_Directions for this task_.
Retype the listing exactly, so that the copy matches it line for line.

[[ Data for processing open ]]

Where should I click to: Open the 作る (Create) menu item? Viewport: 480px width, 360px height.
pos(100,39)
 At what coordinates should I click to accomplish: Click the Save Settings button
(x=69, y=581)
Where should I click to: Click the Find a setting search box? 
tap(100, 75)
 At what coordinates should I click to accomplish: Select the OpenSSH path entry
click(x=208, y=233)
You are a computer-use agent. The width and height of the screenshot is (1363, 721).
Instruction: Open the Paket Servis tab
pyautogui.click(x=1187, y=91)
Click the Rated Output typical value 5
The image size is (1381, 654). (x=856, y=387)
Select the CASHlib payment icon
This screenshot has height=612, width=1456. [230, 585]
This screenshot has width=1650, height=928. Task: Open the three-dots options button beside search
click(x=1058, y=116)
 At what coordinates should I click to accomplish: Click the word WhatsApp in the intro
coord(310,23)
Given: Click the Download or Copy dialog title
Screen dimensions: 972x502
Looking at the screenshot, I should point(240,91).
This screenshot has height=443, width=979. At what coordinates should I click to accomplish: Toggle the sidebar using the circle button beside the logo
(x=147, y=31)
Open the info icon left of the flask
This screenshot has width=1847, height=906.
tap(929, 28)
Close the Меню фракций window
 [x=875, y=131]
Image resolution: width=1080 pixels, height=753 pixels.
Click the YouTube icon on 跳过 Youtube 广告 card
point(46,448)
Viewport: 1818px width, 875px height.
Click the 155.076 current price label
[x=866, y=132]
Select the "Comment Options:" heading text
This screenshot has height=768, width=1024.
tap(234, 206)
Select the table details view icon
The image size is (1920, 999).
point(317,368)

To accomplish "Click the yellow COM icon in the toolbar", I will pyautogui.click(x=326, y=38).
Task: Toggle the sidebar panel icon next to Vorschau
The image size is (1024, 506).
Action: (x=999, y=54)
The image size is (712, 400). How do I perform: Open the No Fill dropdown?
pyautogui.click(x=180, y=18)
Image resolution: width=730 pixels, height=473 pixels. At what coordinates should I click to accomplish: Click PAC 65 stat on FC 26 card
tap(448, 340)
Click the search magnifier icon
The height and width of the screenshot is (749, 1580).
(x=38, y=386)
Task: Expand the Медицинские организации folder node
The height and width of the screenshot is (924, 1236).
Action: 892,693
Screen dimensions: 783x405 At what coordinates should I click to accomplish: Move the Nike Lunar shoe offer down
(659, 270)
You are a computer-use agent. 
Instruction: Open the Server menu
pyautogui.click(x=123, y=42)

[[ Data for processing closed ]]

_Solution_.
Where should I click to: Open the 作る (Create) menu item? Viewport: 480px width, 360px height.
pos(100,39)
 At what coordinates should I click to accomplish: Click the Save Settings button
(x=69, y=581)
Where should I click to: Click the Find a setting search box? 
tap(100, 75)
 At what coordinates should I click to accomplish: Select the OpenSSH path entry
click(x=208, y=233)
You are a computer-use agent. The width and height of the screenshot is (1363, 721).
Instruction: Open the Paket Servis tab
pyautogui.click(x=1187, y=91)
Click the Rated Output typical value 5
The image size is (1381, 654). (x=856, y=387)
Select the CASHlib payment icon
This screenshot has height=612, width=1456. [230, 585]
This screenshot has width=1650, height=928. Task: Open the three-dots options button beside search
click(x=1058, y=116)
 At what coordinates should I click to accomplish: Click the word WhatsApp in the intro
coord(310,23)
Given: Click the Download or Copy dialog title
Screen dimensions: 972x502
Looking at the screenshot, I should point(240,91).
This screenshot has height=443, width=979. At what coordinates should I click to accomplish: Toggle the sidebar using the circle button beside the logo
(x=147, y=31)
Open the info icon left of the flask
This screenshot has width=1847, height=906.
tap(929, 28)
Close the Меню фракций window
 [x=875, y=131]
Image resolution: width=1080 pixels, height=753 pixels.
Click the YouTube icon on 跳过 Youtube 广告 card
point(46,448)
Viewport: 1818px width, 875px height.
Click the 155.076 current price label
[x=866, y=132]
Select the "Comment Options:" heading text
This screenshot has height=768, width=1024.
tap(234, 206)
Select the table details view icon
The image size is (1920, 999).
point(317,368)

To accomplish "Click the yellow COM icon in the toolbar", I will pyautogui.click(x=326, y=38).
Task: Toggle the sidebar panel icon next to Vorschau
The image size is (1024, 506).
Action: (x=999, y=54)
The image size is (712, 400). How do I perform: Open the No Fill dropdown?
pyautogui.click(x=180, y=18)
Image resolution: width=730 pixels, height=473 pixels. At what coordinates should I click to accomplish: Click PAC 65 stat on FC 26 card
tap(448, 340)
Click the search magnifier icon
The height and width of the screenshot is (749, 1580).
(x=38, y=386)
Task: Expand the Медицинские организации folder node
The height and width of the screenshot is (924, 1236).
Action: 892,693
Screen dimensions: 783x405 At what coordinates should I click to accomplish: Move the Nike Lunar shoe offer down
(659, 270)
You are a computer-use agent. 
Instruction: Open the Server menu
pyautogui.click(x=123, y=42)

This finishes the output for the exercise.